Photographer Thomas Ost (c).

We met at the Royal Academy of Fine Arts of Brussels, where we both studied illustration. After graduating in 2012, we continued drawing and working on projects together, supporting each other during the uneasy post-graduate phase of trying to set up our careers. We’d both had our fair share of commissioned work for several editors – usually French publishers of children’s books – but soon felt an itching to start something of our own. We noticed that asides from your mainstream, more corporate kids’ magazines published by large houses, there wasn’t anything undisputedly Bruxellois, something we could truly call our own. For one, there weren’t any bilingual publications for children, which we felt was a shame. So eventually, together with about a dozen fellow illustrators and friends, we decided to start the children’s fanzine Cuistax. We started off with a small budget, self-publishing a small print run of 100 copies. You could call this our dummy issue, which we presented during the month-long Colorama exhibition at Saint-Gilles’ Maison des Cultures.

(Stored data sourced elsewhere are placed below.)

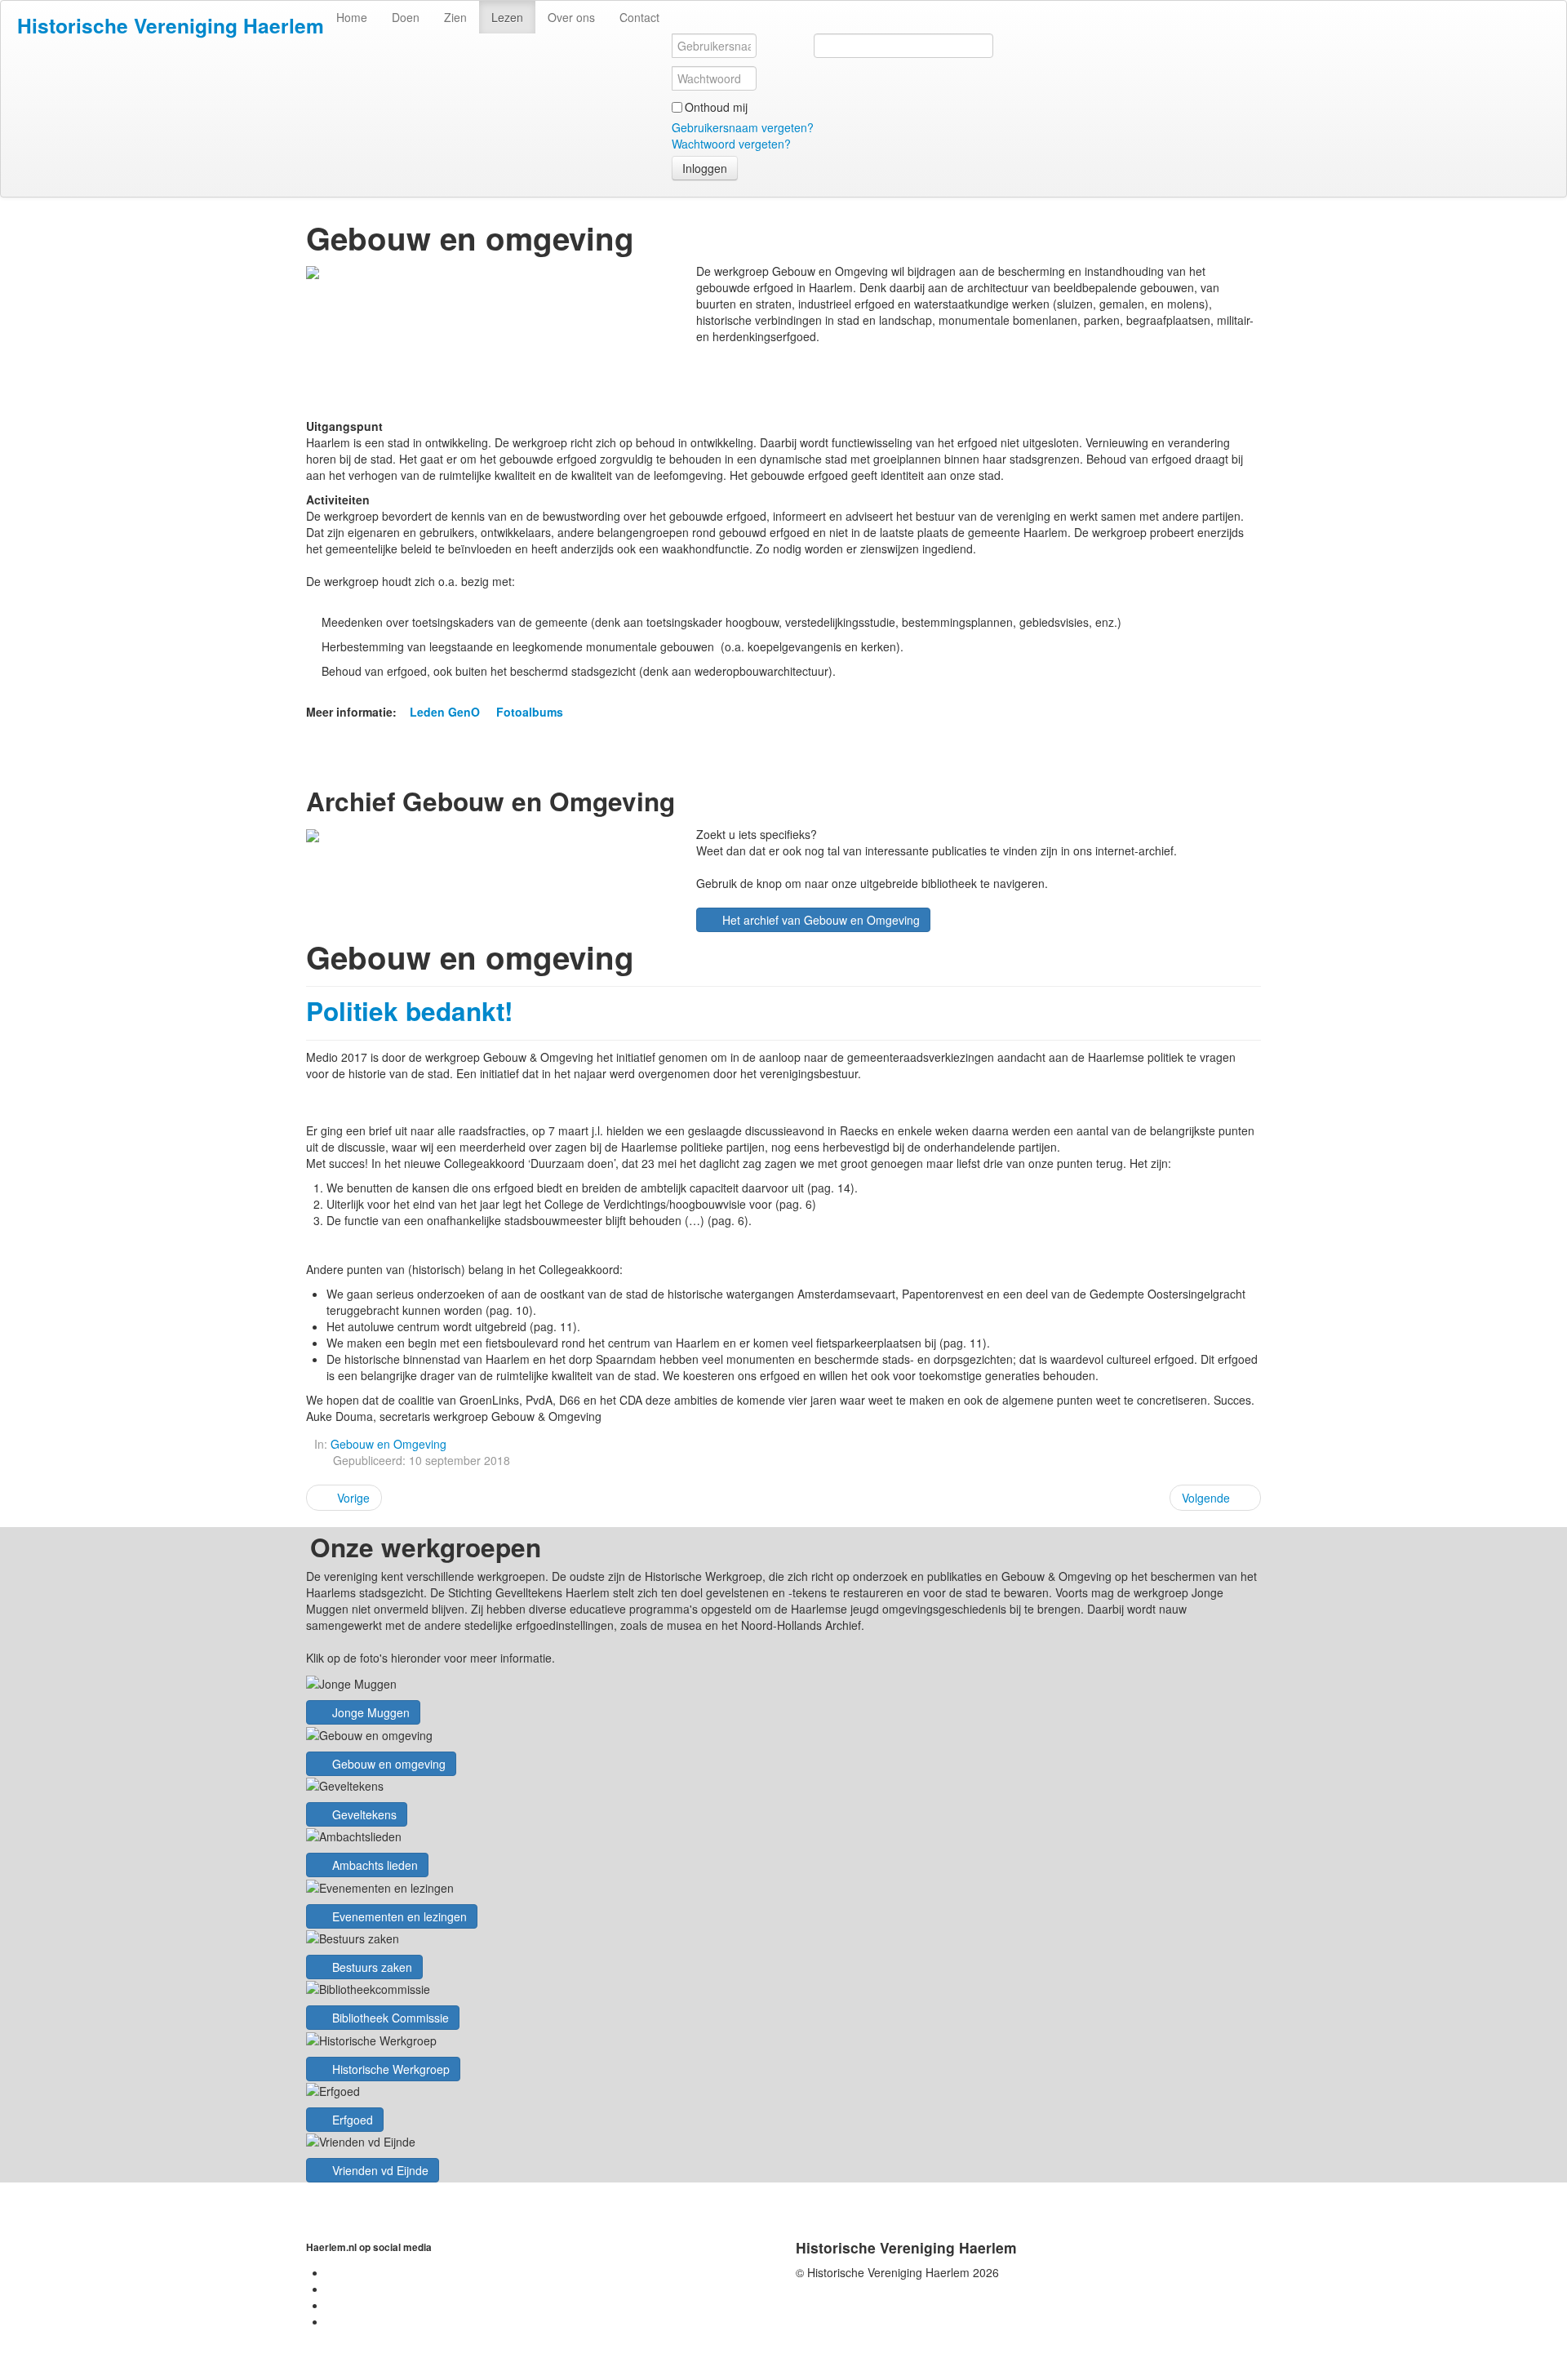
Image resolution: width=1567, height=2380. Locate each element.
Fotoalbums (529, 712)
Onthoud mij (716, 107)
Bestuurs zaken (370, 1967)
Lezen (507, 17)
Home (351, 17)
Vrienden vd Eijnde (378, 2170)
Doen (405, 17)
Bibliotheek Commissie (389, 2017)
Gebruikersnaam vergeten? (743, 127)
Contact (639, 17)
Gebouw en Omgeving (388, 1444)
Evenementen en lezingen (398, 1916)
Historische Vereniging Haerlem (170, 25)
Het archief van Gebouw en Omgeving (819, 920)
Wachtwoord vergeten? (731, 143)
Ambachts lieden (373, 1865)
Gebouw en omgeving (387, 1764)
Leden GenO (445, 712)
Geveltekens (363, 1814)
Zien (455, 17)
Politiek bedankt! (409, 1010)
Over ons (571, 17)
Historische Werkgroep (389, 2069)
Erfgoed (351, 2119)
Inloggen (704, 168)
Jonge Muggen (369, 1712)
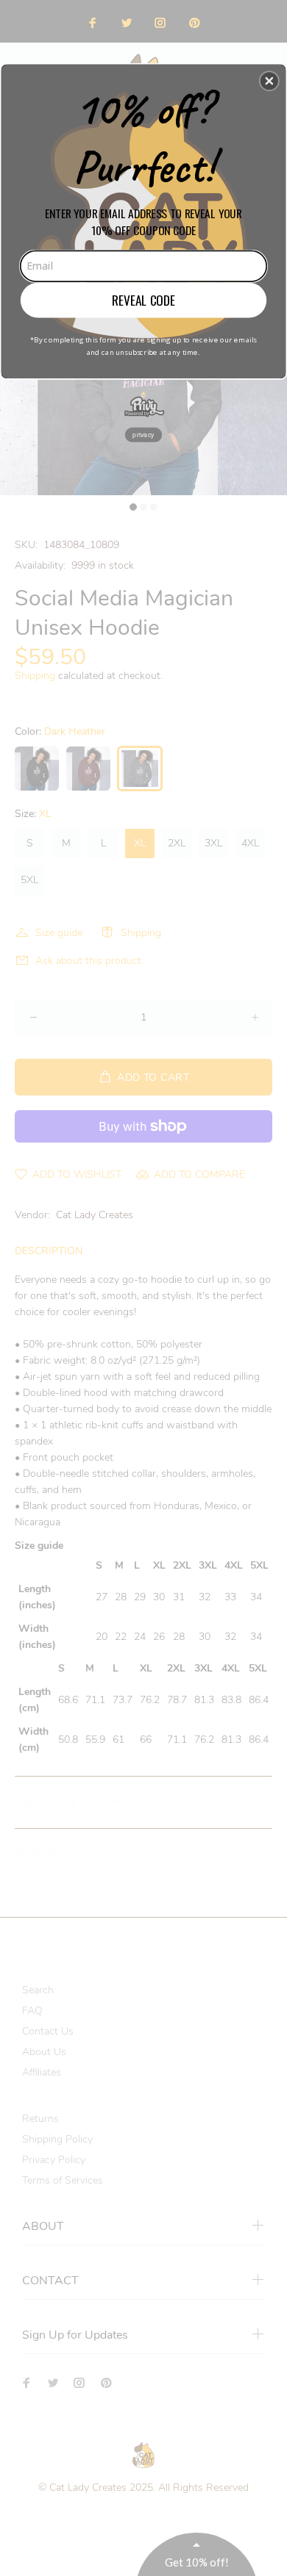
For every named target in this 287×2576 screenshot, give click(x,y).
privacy (143, 434)
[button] (269, 81)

We aim to go beyond stuffy pedagogics, stale stereotypes and condescending tones, and approach our little readers in a fun yet mature tone.

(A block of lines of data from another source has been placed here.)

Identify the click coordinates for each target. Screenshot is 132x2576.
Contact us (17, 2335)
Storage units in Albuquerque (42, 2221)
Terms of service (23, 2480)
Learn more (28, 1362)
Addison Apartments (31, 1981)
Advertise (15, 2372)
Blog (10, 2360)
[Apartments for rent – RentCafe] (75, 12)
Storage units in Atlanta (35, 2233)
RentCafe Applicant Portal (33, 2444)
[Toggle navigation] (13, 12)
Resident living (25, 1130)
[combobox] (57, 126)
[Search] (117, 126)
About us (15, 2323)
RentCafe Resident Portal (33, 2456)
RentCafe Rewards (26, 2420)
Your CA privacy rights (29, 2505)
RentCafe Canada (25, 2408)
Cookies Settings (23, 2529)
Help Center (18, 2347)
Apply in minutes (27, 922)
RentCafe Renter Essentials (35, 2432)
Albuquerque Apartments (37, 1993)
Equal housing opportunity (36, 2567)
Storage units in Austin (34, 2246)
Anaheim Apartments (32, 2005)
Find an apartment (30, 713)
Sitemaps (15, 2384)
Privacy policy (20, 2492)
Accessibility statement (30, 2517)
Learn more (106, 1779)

Right from the start, we wanted the practicality of small-scale publishing as well as the look and feel of an artisanal fanzine, without any of the limitations of monochromatic print. I mean, it is intended for children, after all. So, using a collection of illustrations we had already made, we opted for the technique of risograph printing which, thanks to the use of cartridges of block colour toners, allows for the production of bright and vivid booklets. Rather like silkscreen printing though, the machine can only print one colour at a time, which can be a bit of a challenge, since that means we constantly have to keep in mind the separation of colour layers. Additionally, more colours mean more costs, so we chose to stick to two or three distinctive colours, in relation to the issue’s specific theme. All in all, such a limited colour scheme allows us to aesthetically unify the diverse universes of our wide team of illustrators, all with their distinctive styles and backgrounds. We were pleasantly surprised by all the positive reactions we received at Colorama, which encouraged us to keep going. The magazine has since then evolved into a biannual, bilingual independent publication created by a mixed team of local illustrators and authors exclusively for Brussels’ youths. A collaborative effort between some absolutely fantastic artists, to whom we try to grant as much space and freedom to let their imaginations roam. In a weird way, Cuistax isn’t consciously intended for kids – it’s more a matter of us just doing what we like and staying true to our style. We aim to go beyond stuffy pedagogics, stale stereotypes and condescending tones, and approach our little readers in a fun yet mature tone. Of course, the content has to remain accessible and comprehensive to our young audience, but that doesn’t necessarily mean we have to offer something “easy”. Some people think that publishing our stories in both French and Dutch is meant to be politically charged or educational, but that’s hardly the case. It’s just that bilingualism is an evident fact of life in Brussels, so why would we opt for one over the other? Perhaps, overall, there is an element of childhood nostalgia for us working on Cuistax.